What is being asked:
Can you reproduce the data below line for line, with no changes at all?

Saved data:
● ● ●
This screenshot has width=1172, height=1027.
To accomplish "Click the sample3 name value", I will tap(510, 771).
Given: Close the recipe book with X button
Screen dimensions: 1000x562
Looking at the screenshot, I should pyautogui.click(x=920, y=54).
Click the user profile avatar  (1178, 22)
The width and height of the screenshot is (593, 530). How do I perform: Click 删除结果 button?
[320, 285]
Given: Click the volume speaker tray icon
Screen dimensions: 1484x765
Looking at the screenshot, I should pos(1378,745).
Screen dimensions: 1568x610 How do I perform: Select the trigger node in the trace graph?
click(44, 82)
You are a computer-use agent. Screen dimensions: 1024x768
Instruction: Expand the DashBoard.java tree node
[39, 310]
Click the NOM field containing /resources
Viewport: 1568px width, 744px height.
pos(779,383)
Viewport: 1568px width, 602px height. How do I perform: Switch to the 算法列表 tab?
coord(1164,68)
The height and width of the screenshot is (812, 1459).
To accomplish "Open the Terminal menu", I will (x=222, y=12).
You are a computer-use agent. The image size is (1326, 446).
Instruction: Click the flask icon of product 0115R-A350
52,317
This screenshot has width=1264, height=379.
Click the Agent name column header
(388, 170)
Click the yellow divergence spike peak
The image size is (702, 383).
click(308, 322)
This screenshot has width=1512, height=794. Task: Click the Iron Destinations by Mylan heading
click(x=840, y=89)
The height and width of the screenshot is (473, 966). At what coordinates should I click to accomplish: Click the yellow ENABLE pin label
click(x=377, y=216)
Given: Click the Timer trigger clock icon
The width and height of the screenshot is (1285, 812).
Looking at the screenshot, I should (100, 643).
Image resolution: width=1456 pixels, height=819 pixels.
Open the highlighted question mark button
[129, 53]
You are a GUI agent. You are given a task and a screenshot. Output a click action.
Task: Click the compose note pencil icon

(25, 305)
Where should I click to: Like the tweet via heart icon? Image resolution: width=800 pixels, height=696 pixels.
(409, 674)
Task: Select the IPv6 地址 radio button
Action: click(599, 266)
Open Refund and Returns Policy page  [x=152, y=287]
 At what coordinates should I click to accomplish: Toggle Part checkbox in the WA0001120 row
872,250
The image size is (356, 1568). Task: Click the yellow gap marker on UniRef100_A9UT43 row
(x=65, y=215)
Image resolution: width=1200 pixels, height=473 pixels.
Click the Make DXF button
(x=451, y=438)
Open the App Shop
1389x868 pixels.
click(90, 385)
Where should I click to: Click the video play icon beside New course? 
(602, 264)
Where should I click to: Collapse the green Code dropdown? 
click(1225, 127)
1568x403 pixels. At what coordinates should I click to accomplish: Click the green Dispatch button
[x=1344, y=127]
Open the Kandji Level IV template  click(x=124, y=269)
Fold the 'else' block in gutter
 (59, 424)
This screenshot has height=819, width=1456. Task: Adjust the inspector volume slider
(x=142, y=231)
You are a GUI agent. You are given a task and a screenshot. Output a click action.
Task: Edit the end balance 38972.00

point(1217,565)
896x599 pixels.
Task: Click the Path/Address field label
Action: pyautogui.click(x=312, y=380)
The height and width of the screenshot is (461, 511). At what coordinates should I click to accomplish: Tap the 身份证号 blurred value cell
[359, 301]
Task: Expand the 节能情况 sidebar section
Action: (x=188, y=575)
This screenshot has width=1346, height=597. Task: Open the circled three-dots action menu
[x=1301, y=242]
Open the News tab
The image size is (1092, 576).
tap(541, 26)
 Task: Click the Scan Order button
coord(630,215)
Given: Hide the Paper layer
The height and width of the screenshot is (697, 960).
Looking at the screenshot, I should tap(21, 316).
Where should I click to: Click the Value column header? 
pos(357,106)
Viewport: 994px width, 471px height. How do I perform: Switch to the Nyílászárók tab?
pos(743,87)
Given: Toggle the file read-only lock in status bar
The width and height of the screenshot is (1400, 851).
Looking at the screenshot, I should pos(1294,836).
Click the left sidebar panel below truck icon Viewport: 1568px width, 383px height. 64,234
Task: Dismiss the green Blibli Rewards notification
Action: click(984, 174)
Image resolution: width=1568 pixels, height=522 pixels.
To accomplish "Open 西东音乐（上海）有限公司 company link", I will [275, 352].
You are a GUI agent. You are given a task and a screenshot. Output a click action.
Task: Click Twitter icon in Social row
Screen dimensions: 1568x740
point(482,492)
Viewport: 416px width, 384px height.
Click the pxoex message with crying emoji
● ● ●
Answer to this problem:
This screenshot has width=1172, height=1027.
To accomplish "Click the sample3 name value", I will tap(510, 771).
Given: Close the recipe book with X button
Screen dimensions: 1000x562
Looking at the screenshot, I should pyautogui.click(x=920, y=54).
Click the user profile avatar  (1178, 22)
The width and height of the screenshot is (593, 530). How do I perform: Click 删除结果 button?
[320, 285]
Given: Click the volume speaker tray icon
Screen dimensions: 1484x765
Looking at the screenshot, I should pos(1378,745).
Screen dimensions: 1568x610 How do I perform: Select the trigger node in the trace graph?
click(44, 82)
You are a computer-use agent. Screen dimensions: 1024x768
Instruction: Expand the DashBoard.java tree node
[39, 310]
Click the NOM field containing /resources
Viewport: 1568px width, 744px height.
pos(779,383)
Viewport: 1568px width, 602px height. How do I perform: Switch to the 算法列表 tab?
coord(1164,68)
The height and width of the screenshot is (812, 1459).
To accomplish "Open the Terminal menu", I will (x=222, y=12).
You are a computer-use agent. The image size is (1326, 446).
Instruction: Click the flask icon of product 0115R-A350
52,317
This screenshot has width=1264, height=379.
Click the Agent name column header
(388, 170)
Click the yellow divergence spike peak
The image size is (702, 383).
click(308, 322)
This screenshot has width=1512, height=794. Task: Click the Iron Destinations by Mylan heading
click(x=840, y=89)
The height and width of the screenshot is (473, 966). At what coordinates should I click to accomplish: Click the yellow ENABLE pin label
click(x=377, y=216)
Given: Click the Timer trigger clock icon
The width and height of the screenshot is (1285, 812).
Looking at the screenshot, I should (100, 643).
Image resolution: width=1456 pixels, height=819 pixels.
Open the highlighted question mark button
[129, 53]
You are a GUI agent. You are given a task and a screenshot. Output a click action.
Task: Click the compose note pencil icon

(25, 305)
Where should I click to: Like the tweet via heart icon? Image resolution: width=800 pixels, height=696 pixels.
(409, 674)
Task: Select the IPv6 地址 radio button
Action: click(599, 266)
Open Refund and Returns Policy page  [x=152, y=287]
 At what coordinates should I click to accomplish: Toggle Part checkbox in the WA0001120 row
872,250
The image size is (356, 1568). Task: Click the yellow gap marker on UniRef100_A9UT43 row
(x=65, y=215)
Image resolution: width=1200 pixels, height=473 pixels.
Click the Make DXF button
(x=451, y=438)
Open the App Shop
1389x868 pixels.
click(90, 385)
Where should I click to: Click the video play icon beside New course? 
(602, 264)
Where should I click to: Collapse the green Code dropdown? 
click(1225, 127)
1568x403 pixels. At what coordinates should I click to accomplish: Click the green Dispatch button
[x=1344, y=127]
Open the Kandji Level IV template  click(x=124, y=269)
Fold the 'else' block in gutter
 (59, 424)
This screenshot has height=819, width=1456. Task: Adjust the inspector volume slider
(x=142, y=231)
You are a GUI agent. You are given a task and a screenshot. Output a click action.
Task: Edit the end balance 38972.00

point(1217,565)
896x599 pixels.
Task: Click the Path/Address field label
Action: pyautogui.click(x=312, y=380)
The height and width of the screenshot is (461, 511). At what coordinates should I click to accomplish: Tap the 身份证号 blurred value cell
[359, 301]
Task: Expand the 节能情况 sidebar section
Action: (x=188, y=575)
This screenshot has width=1346, height=597. Task: Open the circled three-dots action menu
[x=1301, y=242]
Open the News tab
The image size is (1092, 576).
tap(541, 26)
 Task: Click the Scan Order button
coord(630,215)
Given: Hide the Paper layer
The height and width of the screenshot is (697, 960).
Looking at the screenshot, I should tap(21, 316).
Where should I click to: Click the Value column header? 
pos(357,106)
Viewport: 994px width, 471px height. How do I perform: Switch to the Nyílászárók tab?
pos(743,87)
Given: Toggle the file read-only lock in status bar
The width and height of the screenshot is (1400, 851).
Looking at the screenshot, I should pos(1294,836).
Click the left sidebar panel below truck icon Viewport: 1568px width, 383px height. 64,234
Task: Dismiss the green Blibli Rewards notification
Action: click(984, 174)
Image resolution: width=1568 pixels, height=522 pixels.
To accomplish "Open 西东音乐（上海）有限公司 company link", I will [275, 352].
You are a GUI agent. You are given a task and a screenshot. Output a click action.
Task: Click Twitter icon in Social row
Screen dimensions: 1568x740
point(482,492)
Viewport: 416px width, 384px height.
Click the pxoex message with crying emoji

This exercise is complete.